1840'S
HISTORY OVERVIEW OF THE CHINESE COMMUNITIES
1840-60
/ 1846: First American flag in California is raised in Portsmouth
Square. It eventually becomes the city's canter for the next several decades.
As a result, large numbers of Chinese Americans open up businesses nearby
Portsmouth Square, laying down the foundations for the eventual formation
of Chinatown.
1848:
The Gold Rush of 1849. When gold is discovered at Sutter's Mill
in 1848, the lure of economic prosperity aboard encourages tens of thousands
of Chinese to emigrate to the U.S., most of them coming through San Francisco,
but also settling in Sacramento and Marysville.
1849-54:
Chinatown Benevolent Associations (Six Companies) are established
in Chinatown. These family and district associations are founded to faciliate
organization within the local communities. In 1901, Benevolent Association.
1850-1864:
Taiping Rebellion leaves 20,000,000 Chinese dead and spurs mass
immigration out of China.
1852:
Foreign Miner's Tax levied against Chinese and Mexican miners
to protect white miners' interests. Chinese masons hold first labor strike
in San Francisco history. Hong Fook Tong theater company of China ships
over and build a theatre for Chinatown, reflecting that a permanent community
is developing in the nascent neighborhood.
1857:
Kong Chow Temple becomes the first Buddhist temple in S.F.
1864-1869:
Central Pacific Railroad Company, which is 90% Chinese laborers,
helps build and complete the Transcontinental Railway. Thousands of Chinese
lives are lost in the dangerous working conditions. In 1867, Chinese railway
laborers stage an unsuccessful, but massive two-week strike.
1870:
Anti-Chinese ordinances are passed in S.F. to curtail their housing
and employment options. Queues are banned.
1877:
Angry white workers riot in Chinatown in protest of a perceived
labor threat by Chinese workers. This is only one among many cases of
anti-Chinese violence around the West. Cases like this further forced
Chinese Americans into ethnic enclaves like Chinatown for their protection.
1906:
The Great Earthquakes of 1906 is a watershed event for Chinatown.

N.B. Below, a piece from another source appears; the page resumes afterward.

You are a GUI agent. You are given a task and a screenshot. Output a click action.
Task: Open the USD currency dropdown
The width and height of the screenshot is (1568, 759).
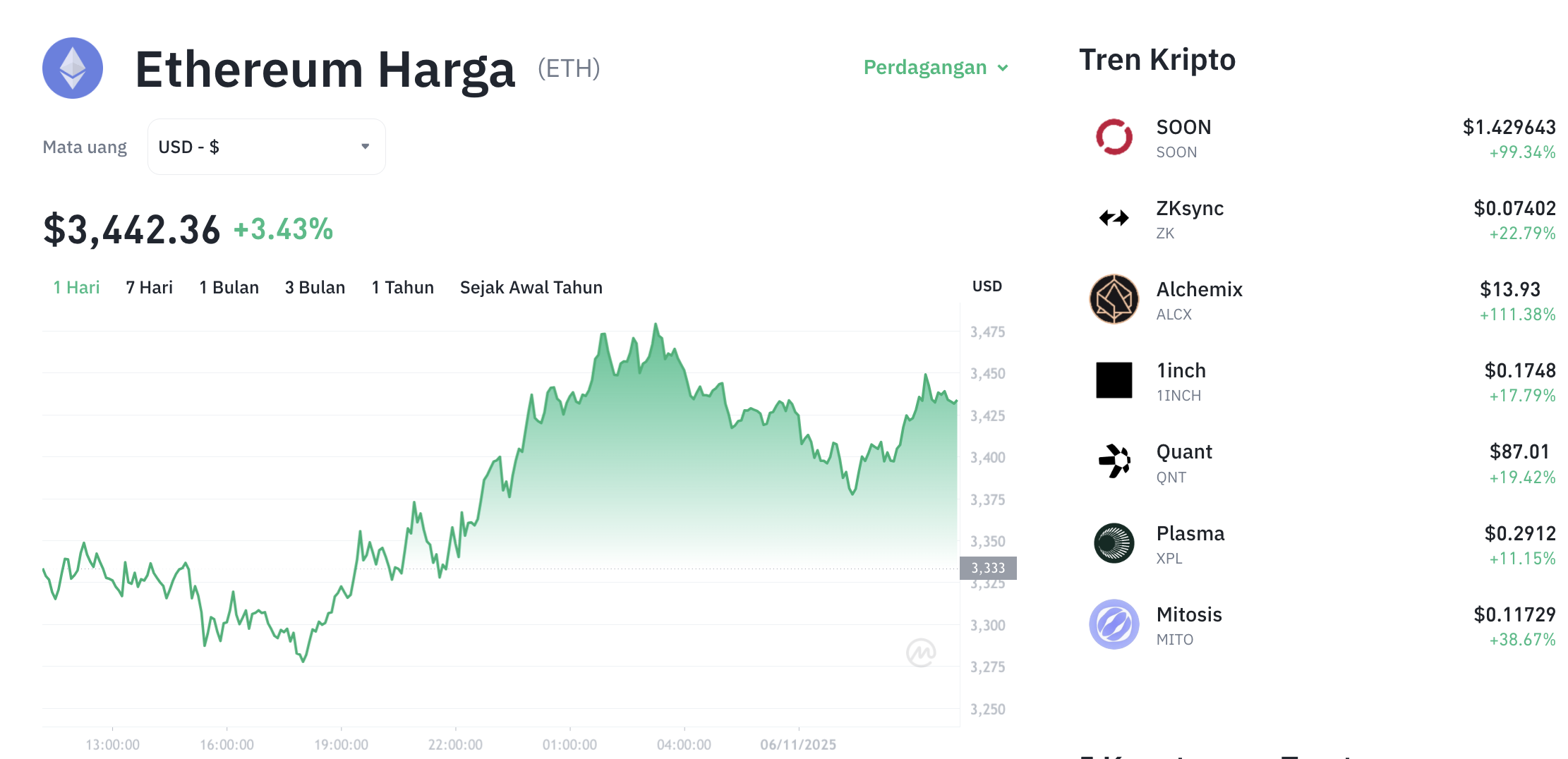266,146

Meanwhile, the destruction of municipal records allows for the forging
of birth certificates that promptly the influx of thousands of more Chinese,
who became known as paper sons.
1907:
First Canton Bank opens.
1908:
Chinese Chamber of Commerce formed.
1910-11:
Chinese revolutionary leader Sun Yat Sen comes and lives in Chinatown.
1910-1940:
Angel Island, in SF Bay, operates as a detention and processing
center for Chinese
immigration. Thousands of Chinese immigrants spend weeks and months
detained, undergoing rigorous interrogations by U.S. immigration officials.
1911:
Chinatown YMCA founded its headquarters, on Sacramento St., is
completed in 1926.
1915:
The segregated Oriental School is opened in Chinatown. This is
SF's attempt to provide for the educational needs of Chinatown youth,
but though a segregated system in order to prevent them from accessing
white schools.
1916:
Chinatown YMCA founded.
1921:
Chinatown Public Library opens.
1927:
The Chinese Playground, on Sacramento St., is built.
1950s:
The prosperous economy of the 1950s allows all an emerging middle-class
Chinese Americans to leave Chinatown in large numbers for suburban neighborhoods.
In S.F., the Sunset and Richmond districts are the neighborhoods of choice.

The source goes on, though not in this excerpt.